7 Tips to Healthy Aging
As we age, there are things we can do to help make our senior years as healthy and fulfilling as possible. These tips can help.
- If you smoke, get help to stop. According to researchers at the University of Pittsburgh, it’s not too late. Even after 40 or 50 years of smoking, the body can still repair much of the damage. Studies show benefits to quitting at any age. And you don’t have to wait years for benefits to begin. Many are noticed in the first year (or even the first month) after quitting.
- Move more. The heart and lungs naturally experience a reduction in efficiency and strength over time, especially if we are sedentary, says the American Council on Exercise. Regular exercise helps increase blood flow and oxygen supply. Becoming, and remaining, physically active and incorporating aerobic exercise (walking, aquatics, cycling, etc.) also can lower and control blood pressure, which reduces stress on the heart.
- Drink plenty of liquids. With age, you may lose some of your sense of thirst, according to the National Institute on Aging. Stay hydrated. Drink water regularly. Limit beverages that have lots of added sugars or salt.
- Monitor your health. Schedule an annual physical with your primary-care physician. The U.S. Department of Health and Human Services advises asking your doctor for a schedule for important health screenings. Catching health problems early makes them easier to treat successfully.

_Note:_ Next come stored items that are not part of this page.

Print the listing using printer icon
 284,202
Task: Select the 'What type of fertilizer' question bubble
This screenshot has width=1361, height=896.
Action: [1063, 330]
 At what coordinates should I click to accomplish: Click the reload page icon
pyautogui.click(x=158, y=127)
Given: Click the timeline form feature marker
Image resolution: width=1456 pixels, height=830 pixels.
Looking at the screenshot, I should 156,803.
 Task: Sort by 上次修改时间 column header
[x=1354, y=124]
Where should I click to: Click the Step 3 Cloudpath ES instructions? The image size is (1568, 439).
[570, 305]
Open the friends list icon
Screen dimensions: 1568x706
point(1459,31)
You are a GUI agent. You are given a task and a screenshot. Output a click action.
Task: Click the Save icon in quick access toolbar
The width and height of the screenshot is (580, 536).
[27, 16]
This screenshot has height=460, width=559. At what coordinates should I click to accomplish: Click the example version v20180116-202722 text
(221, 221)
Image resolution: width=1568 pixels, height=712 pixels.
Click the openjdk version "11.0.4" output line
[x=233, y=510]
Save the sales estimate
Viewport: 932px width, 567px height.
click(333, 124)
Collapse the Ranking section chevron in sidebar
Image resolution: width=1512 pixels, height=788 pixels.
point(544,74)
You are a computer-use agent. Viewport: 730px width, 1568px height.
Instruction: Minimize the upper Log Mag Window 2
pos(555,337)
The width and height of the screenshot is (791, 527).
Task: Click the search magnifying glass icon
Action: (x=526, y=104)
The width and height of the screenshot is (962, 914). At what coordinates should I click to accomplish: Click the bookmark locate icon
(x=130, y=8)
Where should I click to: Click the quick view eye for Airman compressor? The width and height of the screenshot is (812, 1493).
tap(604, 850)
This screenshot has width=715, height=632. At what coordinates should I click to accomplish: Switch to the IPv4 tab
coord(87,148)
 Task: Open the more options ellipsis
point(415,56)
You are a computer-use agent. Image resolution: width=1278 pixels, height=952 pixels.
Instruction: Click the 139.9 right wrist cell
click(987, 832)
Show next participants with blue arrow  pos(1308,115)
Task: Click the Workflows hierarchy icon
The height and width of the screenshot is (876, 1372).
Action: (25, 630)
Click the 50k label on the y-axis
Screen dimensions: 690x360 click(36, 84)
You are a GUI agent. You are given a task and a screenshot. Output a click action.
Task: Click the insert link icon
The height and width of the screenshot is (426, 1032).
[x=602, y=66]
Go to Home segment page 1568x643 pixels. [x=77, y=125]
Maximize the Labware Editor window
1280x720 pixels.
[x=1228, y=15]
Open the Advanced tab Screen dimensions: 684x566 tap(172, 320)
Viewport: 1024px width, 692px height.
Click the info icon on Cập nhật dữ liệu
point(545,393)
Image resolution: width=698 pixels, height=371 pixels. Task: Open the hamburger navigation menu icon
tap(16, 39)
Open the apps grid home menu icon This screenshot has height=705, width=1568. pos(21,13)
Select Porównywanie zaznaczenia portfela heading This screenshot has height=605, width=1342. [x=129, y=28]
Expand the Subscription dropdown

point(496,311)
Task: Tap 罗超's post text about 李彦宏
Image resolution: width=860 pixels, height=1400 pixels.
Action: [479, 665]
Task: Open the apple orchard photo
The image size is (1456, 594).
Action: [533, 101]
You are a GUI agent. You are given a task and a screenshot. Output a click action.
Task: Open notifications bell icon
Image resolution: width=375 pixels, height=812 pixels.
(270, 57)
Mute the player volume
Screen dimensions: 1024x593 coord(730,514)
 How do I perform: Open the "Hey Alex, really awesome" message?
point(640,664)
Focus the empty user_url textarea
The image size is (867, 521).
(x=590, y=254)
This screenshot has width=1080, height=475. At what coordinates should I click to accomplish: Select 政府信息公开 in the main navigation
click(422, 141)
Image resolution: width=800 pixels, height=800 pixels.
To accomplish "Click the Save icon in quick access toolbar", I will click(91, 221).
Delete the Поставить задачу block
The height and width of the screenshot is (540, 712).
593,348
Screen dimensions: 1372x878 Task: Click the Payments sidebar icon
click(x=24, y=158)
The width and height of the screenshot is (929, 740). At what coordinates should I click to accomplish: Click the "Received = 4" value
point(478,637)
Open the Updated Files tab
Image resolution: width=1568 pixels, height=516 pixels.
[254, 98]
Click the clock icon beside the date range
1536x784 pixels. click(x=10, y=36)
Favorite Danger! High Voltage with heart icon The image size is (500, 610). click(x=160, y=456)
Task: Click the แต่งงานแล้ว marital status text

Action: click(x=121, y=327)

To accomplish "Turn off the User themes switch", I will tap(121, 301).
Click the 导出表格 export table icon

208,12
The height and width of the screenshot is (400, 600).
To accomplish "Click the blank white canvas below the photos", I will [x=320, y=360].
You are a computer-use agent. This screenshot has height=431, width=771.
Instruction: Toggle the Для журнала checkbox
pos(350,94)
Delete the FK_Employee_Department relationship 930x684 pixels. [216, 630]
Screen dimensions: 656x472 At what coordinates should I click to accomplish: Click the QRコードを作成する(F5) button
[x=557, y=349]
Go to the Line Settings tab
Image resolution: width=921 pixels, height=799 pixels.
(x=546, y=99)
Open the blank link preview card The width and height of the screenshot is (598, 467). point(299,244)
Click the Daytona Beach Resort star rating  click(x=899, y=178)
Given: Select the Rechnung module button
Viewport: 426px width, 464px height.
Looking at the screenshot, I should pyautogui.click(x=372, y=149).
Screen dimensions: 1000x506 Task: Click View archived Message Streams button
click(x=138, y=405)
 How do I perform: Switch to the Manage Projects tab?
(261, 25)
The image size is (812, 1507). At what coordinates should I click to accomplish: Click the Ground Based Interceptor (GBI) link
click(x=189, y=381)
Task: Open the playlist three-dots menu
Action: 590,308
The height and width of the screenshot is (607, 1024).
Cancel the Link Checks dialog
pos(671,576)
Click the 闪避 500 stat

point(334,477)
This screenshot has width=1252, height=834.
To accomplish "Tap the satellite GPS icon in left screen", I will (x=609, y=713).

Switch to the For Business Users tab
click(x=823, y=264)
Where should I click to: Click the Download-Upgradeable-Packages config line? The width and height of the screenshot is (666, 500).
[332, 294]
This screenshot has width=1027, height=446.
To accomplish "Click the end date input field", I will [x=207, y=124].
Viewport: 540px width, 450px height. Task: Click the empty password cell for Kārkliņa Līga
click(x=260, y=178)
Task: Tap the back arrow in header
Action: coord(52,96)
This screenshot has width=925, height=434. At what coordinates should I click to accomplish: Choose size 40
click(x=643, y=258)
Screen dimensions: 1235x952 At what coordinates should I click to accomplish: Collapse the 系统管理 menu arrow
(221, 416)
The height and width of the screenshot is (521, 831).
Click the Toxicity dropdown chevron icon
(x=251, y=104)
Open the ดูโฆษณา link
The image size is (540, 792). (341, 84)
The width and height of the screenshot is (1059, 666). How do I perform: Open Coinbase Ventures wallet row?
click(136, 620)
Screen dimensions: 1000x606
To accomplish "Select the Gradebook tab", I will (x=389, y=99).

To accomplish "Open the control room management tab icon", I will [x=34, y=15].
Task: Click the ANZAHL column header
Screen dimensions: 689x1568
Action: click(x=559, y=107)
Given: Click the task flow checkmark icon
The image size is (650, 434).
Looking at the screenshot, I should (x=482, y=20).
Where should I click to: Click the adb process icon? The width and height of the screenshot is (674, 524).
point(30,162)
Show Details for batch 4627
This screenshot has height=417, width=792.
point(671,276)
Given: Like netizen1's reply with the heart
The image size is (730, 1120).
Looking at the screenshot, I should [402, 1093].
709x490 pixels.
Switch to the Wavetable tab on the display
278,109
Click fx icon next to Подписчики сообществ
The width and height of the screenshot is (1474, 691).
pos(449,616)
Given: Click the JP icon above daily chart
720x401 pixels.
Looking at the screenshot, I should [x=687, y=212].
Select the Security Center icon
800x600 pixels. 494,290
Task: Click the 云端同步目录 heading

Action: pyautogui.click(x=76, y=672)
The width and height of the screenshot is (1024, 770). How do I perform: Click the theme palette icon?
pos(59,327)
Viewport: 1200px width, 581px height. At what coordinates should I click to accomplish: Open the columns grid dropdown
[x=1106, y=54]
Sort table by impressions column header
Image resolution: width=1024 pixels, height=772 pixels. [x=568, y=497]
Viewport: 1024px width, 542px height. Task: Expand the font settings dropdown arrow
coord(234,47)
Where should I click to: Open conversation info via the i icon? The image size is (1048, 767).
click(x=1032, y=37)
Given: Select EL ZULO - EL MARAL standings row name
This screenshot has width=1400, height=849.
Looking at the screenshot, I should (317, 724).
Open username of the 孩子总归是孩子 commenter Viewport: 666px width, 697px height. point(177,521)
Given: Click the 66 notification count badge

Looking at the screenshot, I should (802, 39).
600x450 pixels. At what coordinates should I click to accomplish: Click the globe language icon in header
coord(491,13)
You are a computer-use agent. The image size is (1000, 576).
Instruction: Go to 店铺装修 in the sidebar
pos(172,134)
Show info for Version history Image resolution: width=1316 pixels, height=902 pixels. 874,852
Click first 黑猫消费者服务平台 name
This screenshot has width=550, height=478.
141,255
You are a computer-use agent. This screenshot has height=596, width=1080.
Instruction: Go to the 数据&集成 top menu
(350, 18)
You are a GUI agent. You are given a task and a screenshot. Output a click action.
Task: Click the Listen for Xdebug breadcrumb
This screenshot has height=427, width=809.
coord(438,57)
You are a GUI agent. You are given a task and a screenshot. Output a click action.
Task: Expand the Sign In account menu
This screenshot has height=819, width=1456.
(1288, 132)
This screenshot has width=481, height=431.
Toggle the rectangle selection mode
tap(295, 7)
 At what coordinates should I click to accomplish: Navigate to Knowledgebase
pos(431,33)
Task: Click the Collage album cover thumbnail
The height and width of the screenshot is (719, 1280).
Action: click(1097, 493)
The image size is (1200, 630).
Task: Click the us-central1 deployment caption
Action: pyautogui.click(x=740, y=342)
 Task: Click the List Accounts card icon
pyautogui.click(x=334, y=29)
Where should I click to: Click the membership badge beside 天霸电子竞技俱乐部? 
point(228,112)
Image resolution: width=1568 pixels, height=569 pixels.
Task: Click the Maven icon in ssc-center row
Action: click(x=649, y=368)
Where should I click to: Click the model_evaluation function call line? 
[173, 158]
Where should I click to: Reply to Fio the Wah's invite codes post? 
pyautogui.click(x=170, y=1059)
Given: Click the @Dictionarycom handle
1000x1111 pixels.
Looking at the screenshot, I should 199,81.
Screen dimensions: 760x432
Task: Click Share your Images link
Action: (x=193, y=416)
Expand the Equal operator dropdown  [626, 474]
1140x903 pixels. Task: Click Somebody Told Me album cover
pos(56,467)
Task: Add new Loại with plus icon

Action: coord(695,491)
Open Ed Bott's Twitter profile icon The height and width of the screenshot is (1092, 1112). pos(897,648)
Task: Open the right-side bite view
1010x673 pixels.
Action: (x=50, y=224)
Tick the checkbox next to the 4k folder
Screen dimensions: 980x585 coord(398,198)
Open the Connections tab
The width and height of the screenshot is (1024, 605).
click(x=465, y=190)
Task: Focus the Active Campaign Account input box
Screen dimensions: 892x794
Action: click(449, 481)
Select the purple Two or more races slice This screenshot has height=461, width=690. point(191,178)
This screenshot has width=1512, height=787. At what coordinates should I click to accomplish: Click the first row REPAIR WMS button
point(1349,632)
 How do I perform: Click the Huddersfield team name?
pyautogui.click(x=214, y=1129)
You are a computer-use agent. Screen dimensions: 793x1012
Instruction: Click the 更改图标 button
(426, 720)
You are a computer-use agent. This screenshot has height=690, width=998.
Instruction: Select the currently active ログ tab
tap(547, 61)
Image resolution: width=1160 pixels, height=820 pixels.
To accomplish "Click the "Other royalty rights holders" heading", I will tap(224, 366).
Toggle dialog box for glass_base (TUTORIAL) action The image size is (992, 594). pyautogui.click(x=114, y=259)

- Make eating a social event. Meals are more enjoyable when you eat with others. Invite a friend to join you or take part in a potluck. A senior center or place of worship may offer meals that are shared with others. There are many ways to make mealtimes a social experience.
- Increase your appetite with herbs and spices. Eating a variety of healthful foods is especially important as we age. But foods may seem to lose their flavor as we get older. Maybe your sense of smell, sense of taste, or both have changed. Medicines may also change how foods taste. Herbs and spices can add to the enjoyment of your meals.
- Add some “me time” to your day. Carve out time just for you every day-even if it’s only 30 minutes. Yoga, meditation, a walk with a friend, a crossword puzzle, listening to music… Do whatever feels good and helps you de-stress.